Top of Supplied records

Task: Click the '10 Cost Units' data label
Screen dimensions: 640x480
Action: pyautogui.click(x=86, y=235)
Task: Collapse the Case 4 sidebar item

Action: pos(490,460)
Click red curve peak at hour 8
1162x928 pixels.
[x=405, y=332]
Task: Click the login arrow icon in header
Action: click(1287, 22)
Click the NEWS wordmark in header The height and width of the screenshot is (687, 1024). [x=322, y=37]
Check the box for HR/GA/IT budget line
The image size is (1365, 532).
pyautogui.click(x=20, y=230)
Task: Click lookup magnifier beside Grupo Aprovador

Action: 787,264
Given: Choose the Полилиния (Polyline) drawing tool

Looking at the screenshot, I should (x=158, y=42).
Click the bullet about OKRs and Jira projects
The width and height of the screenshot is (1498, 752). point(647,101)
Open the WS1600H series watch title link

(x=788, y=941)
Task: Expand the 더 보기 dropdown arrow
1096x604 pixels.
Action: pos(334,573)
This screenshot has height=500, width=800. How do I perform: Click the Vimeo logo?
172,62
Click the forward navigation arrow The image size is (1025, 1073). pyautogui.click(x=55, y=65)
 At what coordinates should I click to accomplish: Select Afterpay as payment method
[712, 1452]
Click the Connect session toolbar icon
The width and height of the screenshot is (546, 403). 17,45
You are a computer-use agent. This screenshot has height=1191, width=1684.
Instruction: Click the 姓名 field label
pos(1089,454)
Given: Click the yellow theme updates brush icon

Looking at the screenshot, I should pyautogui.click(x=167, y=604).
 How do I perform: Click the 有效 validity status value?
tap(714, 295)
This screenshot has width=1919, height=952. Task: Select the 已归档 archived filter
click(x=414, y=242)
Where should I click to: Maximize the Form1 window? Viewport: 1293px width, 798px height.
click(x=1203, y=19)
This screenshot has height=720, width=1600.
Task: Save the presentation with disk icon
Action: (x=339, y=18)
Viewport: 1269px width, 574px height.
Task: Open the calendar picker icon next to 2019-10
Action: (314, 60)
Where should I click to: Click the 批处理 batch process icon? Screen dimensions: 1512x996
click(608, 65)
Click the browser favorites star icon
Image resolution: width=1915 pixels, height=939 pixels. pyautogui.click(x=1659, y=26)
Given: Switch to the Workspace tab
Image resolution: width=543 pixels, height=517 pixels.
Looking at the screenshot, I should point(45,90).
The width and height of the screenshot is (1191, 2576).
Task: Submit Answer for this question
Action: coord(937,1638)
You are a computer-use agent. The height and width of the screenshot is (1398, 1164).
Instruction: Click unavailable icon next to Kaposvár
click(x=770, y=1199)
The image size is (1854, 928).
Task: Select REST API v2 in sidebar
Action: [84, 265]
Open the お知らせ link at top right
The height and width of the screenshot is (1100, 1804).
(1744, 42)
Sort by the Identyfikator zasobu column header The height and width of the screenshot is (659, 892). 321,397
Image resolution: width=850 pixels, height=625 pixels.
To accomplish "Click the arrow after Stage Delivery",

Bottom of Supplied records

> _Required action_:
Restate, word for word, the final stretch of the entries above: the line containing "Image resolution: width=543" and every line after it, up to and including the last.

> _Written solution_:
Image resolution: width=543 pixels, height=517 pixels.
Looking at the screenshot, I should point(45,90).
The width and height of the screenshot is (1191, 2576).
Task: Submit Answer for this question
Action: coord(937,1638)
You are a computer-use agent. The height and width of the screenshot is (1398, 1164).
Instruction: Click unavailable icon next to Kaposvár
click(x=770, y=1199)
The image size is (1854, 928).
Task: Select REST API v2 in sidebar
Action: [84, 265]
Open the お知らせ link at top right
The height and width of the screenshot is (1100, 1804).
(1744, 42)
Sort by the Identyfikator zasobu column header The height and width of the screenshot is (659, 892). 321,397
Image resolution: width=850 pixels, height=625 pixels.
To accomplish "Click the arrow after Stage Delivery",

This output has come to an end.